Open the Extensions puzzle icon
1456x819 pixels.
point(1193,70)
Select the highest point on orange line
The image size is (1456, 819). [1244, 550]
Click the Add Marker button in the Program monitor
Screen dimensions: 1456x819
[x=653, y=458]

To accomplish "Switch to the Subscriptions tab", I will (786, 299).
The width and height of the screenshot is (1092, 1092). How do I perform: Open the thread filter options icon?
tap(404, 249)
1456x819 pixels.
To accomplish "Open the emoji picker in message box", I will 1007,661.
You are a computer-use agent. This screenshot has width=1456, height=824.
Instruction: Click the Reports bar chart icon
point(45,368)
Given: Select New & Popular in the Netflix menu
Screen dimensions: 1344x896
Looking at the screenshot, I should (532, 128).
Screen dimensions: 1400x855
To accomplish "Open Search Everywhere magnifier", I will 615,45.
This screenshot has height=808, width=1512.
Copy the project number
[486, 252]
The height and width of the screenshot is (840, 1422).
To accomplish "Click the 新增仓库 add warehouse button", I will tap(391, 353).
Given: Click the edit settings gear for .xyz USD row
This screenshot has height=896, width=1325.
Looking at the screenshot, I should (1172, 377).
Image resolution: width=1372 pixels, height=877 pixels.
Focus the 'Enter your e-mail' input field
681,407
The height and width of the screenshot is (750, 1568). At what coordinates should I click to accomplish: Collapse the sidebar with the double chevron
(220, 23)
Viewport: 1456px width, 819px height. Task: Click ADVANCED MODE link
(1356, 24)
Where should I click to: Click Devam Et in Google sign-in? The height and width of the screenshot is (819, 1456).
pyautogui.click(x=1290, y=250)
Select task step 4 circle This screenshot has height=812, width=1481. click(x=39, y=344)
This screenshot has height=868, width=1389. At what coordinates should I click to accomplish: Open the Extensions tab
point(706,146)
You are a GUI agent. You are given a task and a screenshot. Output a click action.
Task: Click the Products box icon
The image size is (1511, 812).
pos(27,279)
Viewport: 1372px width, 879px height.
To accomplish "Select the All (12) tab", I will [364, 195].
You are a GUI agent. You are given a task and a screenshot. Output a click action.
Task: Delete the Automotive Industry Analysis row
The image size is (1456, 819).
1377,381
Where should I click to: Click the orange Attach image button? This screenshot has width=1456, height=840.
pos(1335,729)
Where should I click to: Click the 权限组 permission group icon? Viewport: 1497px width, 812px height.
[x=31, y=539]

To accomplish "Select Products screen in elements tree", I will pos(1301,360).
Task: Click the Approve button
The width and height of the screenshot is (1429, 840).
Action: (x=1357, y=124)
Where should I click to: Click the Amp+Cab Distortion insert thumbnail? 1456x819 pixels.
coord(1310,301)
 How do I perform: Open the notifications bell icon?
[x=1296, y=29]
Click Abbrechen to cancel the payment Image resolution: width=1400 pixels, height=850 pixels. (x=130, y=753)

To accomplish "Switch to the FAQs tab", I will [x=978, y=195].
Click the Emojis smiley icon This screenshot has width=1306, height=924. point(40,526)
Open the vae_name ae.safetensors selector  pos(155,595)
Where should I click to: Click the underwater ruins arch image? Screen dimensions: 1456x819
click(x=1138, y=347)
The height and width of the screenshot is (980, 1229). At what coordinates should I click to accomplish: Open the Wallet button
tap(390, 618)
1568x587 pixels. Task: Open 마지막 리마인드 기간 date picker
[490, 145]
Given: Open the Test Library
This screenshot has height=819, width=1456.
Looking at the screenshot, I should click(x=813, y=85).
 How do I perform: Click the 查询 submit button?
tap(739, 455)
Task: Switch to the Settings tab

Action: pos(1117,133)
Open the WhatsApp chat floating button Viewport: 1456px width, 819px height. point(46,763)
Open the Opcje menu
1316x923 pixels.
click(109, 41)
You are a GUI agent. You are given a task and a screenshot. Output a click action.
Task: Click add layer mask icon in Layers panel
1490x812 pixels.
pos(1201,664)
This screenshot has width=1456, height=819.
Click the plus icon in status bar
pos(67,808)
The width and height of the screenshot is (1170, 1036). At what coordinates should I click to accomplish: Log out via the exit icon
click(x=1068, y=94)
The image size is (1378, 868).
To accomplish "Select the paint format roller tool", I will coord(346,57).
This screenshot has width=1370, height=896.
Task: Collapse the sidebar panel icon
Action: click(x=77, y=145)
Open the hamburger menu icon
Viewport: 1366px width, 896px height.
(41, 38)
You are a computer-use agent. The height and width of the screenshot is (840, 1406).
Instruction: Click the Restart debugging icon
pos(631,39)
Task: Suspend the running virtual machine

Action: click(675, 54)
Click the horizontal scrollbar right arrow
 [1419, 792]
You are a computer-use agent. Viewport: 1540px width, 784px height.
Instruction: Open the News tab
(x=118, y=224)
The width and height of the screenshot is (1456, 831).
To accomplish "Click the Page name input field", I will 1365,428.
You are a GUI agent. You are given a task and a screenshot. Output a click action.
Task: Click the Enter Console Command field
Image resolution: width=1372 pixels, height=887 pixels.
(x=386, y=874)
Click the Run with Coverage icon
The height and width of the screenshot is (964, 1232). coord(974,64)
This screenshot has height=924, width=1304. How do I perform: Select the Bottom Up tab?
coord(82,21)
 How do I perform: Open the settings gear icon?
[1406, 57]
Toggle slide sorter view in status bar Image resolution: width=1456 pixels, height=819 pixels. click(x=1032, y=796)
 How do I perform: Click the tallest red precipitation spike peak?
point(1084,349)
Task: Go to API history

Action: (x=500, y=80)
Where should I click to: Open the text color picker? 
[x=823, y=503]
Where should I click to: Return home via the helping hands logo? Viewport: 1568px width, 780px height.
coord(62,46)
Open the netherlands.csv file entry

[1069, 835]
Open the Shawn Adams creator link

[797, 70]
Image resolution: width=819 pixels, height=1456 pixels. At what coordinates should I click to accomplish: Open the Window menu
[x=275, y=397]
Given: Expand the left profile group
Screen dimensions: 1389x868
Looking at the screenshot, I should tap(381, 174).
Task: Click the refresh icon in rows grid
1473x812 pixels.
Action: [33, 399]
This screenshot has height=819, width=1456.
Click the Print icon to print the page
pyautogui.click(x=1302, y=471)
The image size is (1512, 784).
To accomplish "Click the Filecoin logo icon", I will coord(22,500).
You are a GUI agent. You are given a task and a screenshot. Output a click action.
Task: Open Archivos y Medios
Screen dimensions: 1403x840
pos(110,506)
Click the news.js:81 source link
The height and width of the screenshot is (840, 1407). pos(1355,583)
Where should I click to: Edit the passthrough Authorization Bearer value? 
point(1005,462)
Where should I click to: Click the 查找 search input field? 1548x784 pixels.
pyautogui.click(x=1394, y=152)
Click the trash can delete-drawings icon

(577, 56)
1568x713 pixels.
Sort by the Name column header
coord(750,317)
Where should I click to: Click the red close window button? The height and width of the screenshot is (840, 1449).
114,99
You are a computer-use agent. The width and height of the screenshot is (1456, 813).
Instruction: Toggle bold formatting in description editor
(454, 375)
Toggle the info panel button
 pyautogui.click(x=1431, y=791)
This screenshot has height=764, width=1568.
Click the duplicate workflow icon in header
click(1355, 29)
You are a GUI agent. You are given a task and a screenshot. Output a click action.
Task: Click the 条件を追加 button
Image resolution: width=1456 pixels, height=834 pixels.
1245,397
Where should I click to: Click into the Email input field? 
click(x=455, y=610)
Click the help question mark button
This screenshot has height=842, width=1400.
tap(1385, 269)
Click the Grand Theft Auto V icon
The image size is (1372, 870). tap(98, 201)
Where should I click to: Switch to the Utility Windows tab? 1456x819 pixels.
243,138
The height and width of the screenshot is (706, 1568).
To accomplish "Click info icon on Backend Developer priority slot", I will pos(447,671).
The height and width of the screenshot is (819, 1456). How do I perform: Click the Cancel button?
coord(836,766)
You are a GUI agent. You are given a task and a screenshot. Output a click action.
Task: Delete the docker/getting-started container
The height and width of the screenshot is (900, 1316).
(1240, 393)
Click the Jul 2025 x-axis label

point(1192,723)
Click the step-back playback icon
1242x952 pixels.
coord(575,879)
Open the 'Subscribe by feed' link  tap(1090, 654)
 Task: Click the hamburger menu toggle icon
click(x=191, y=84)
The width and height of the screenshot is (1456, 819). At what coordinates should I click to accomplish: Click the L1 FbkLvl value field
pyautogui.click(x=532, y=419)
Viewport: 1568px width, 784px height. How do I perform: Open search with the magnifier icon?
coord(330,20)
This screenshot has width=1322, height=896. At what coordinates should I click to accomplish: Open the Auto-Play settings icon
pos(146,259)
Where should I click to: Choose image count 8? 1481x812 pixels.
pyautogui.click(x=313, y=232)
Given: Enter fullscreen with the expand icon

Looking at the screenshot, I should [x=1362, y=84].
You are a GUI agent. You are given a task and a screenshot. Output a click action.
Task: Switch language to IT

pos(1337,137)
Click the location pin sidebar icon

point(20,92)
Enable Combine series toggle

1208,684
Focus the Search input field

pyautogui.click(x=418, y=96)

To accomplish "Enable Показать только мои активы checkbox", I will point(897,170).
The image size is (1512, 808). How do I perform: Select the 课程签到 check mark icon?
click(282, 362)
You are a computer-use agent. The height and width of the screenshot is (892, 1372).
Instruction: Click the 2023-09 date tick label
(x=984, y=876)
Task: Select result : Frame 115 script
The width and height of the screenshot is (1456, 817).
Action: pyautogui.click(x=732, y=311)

__________________________________________________

**Your instructions:**
Retype only this range exactly: the first line of the data through the line where "Screen dimensions: 1400x855" appears.

**Result of this exercise:**
Open the Extensions puzzle icon
1456x819 pixels.
point(1193,70)
Select the highest point on orange line
The image size is (1456, 819). [1244, 550]
Click the Add Marker button in the Program monitor
Screen dimensions: 1456x819
[x=653, y=458]

To accomplish "Switch to the Subscriptions tab", I will (786, 299).
The width and height of the screenshot is (1092, 1092). How do I perform: Open the thread filter options icon?
tap(404, 249)
1456x819 pixels.
To accomplish "Open the emoji picker in message box", I will 1007,661.
You are a computer-use agent. This screenshot has width=1456, height=824.
Instruction: Click the Reports bar chart icon
point(45,368)
Given: Select New & Popular in the Netflix menu
Screen dimensions: 1344x896
Looking at the screenshot, I should (532, 128).
Screen dimensions: 1400x855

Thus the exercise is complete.